Durant’s game has been progressing steadily, but as an off-the-court personality, this is somewhat new, if expected, headway. It’s the next logical rung on the ladder toward superstardom, the one on which the reserved, soft-spoken athlete adapts to his status and surroundings and becomes noticeably at ease under the glow of the public eye, or, at the least, the glow of the half-dozen or so cameras beaming white light into his eyes as he’s questioned by an anxious media horde 12 days before the ’11-12 season tips off.
“I feel like a rookie, just getting drafted!” he says, leaning back in his seat. “I’m excited that the fans get to enjoy the game again, and that we get to play the game we love. I’m looking forward to it.”
Of course he is, but that’s not to say he was just sitting idly by during that awkwardly extended offseason. Assuming you own a computer, you know this. Obviously you watched him drop 66 points at Rucker Park—the most popular video of that performance has been viewed over 3 million times—and odds are you caught a decent glimpse of the rest: the trips to China and the Philippines, the series of charity games, the workouts with LeBron James, the flag football tilts with both strangers and friends (including Bron), the starring role in a Space Jam-like feature film, the Nike commercials, the release of a new signature sneaker and who knows what else.
The busy summer came on the heels of an anticlimactic but productive ’10-11 season. The Thunder fell to the Dallas Mavericks in the Conference Finals, though not before rolling through a sneaky-good Denver Nuggets squad and holding off a talented Memphis Grizzlies team powered by gallons of unfiltered momentum. It was the deepest Playoff run in the history of the OKC franchise, and more importantly, a valuable experience for a group of guys in the dawn of their 20s. (Nazr Mohammad and Nick Collison are the only players on the roster who crack 30, and Kendrick Perkins, at 27, is in many ways the squad’s elder statesman.)
There were growing pains, too, unlike any the Thunder had fought through in the past. As Westbrook’s talent evolved, so did his desire to take over big games, and the result was some minor friction between the two co-stars during a few crucial moments in the Memphis series. Westbrook was benched shortly thereafter as a likely consequence, and then everyone in the Thunder locker room moved right along. No big deal. But perhaps because this OKC team offers little in the way of off-the-court narrative—“We just want to play” was a bit of a media day theme this year, but also a straight-up fact—the national media latched on to the Durant-Westbrook power struggle as one that could lead to the downfall of the current roster.

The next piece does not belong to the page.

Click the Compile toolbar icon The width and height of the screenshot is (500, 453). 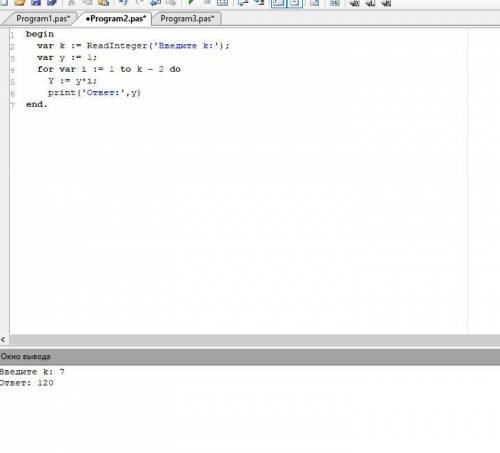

“I just know that me and Kevin are very close,” Westbrook says, almost confused as to why he’s still bothering with this. “We talk every day. I don’t know what happened last year or what led to everybody saying that, but I’m on to the new year.”
“People gotta understand that guys are not gonna agree on every single thing that goes on in the long season,” KD says, acknowledging the road bump while downplaying its significance. “Guys will have heated arguments. But at the same time we understand each other; we know that we just want the best for each other. I got his back 100 percent and he’s got my back 100 percent, and people dubbed us the two best players on the team, so of course you’re gonna see some tension amongst a group of media guys or people from the outside looking in.
“At the end of the day, we all wanna win. He wants to win, I want to win and we support each other. I’m excited he’s on our team because he’s a freak of nature.”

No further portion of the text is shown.